Mathematical Proof Checking

<html>
  <head>
    <base href="https://www.example.org/document.xhtml" />
    <meta name="proof-selector" content="math.proveable" />
    <meta name="proof-resource" content="attr(data-proof url)" />
    <link rel="proof-checking-service-provider" href="https://www.services.org/proof-checking" />
    <script id="inline-proof-123" type="...">...</script>
  </head>
  <body>
    <math class="proveable" data-proof="#inline-proof-123">MathML Content</math>
    <math class="proveable" data-proof="external-proof-124.php">MathML Content</math>
  </body>
</html>

Argumentation

<html xmlns:ext="http://www.namespace.org/extensibility#">
  <head>
    <base href="https://www.example.org/document.xhtml" />
    <meta name="argumentation-selector" content="@namespace ext url('http://www.namespace.org/extensibility#'); [ext|argu]" />
    <meta name="argumentation-resource" content="@namespace ext url('http://www.namespace.org/extensibility#'); attr(ext|argu url)" />
    <script id="inline-argu-123" type="...">...</script>
  </head>
  <body>
    <span ext:argu="#inline-argu-123">HTML and MathML Content</span>
    <div  ext:argu="external-argu-124.php">HTML and MathML Content</div>
  </body>
</html>

Argumentation Checking

<html xmlns:ext="http://www.namespace.org/extensibility#">
  <head>
    <base href="https://www.example.org/document.xhtml" />
    <meta name="argumentation-selector" content="@namespace ext url('http://www.namespace.org/extensibility#'); [ext|argu]" />
    <meta name="argumentation-resource" content="@namespace ext url('http://www.namespace.org/extensibility#'); attr(ext|argu url)" />
    <link rel="argumentation-checking-service-provider" href="https://www.services.org/argumentation-checking" />
    <script id="inline-argu-123" type="...">...</script>
  </head>
  <body>
    <span ext:argu="#inline-argu-123">HTML and MathML Content</span>
    <div  ext:argu="external-argu-124.php">HTML and MathML Content</div>
  </body>
</html>

Types of Resources

A number of types of resources could be involved in document services scenarios.

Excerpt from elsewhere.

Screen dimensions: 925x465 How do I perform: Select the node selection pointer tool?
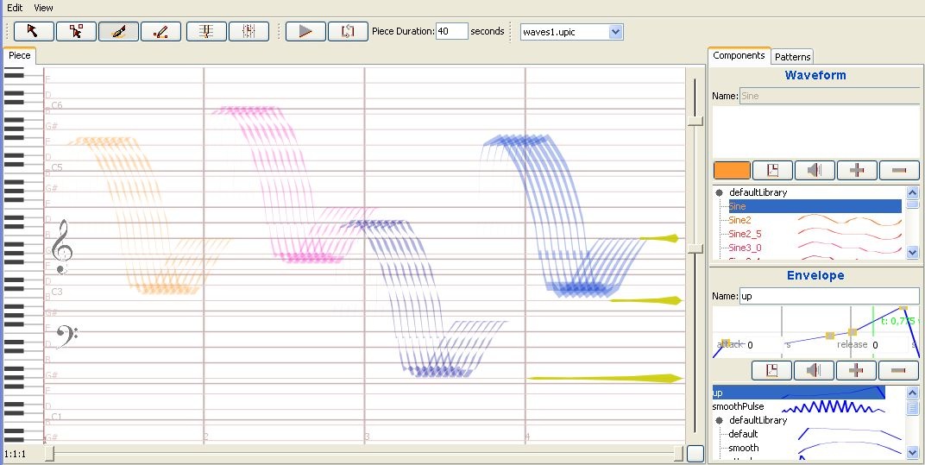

Service-specific Data Formats

Data could be served in data formats specific to document services, e.g. mathematical proofs and argumentation, and these service-specific formats could be consumed by other document services, e.g. mathematical proof checking and argumentation checking.

Hypertext-embedded Data Formats

Data could be served embedded in HTML documents, e.g. with RDFa or microdata, for simultaneous machine-utilizability and human-readability.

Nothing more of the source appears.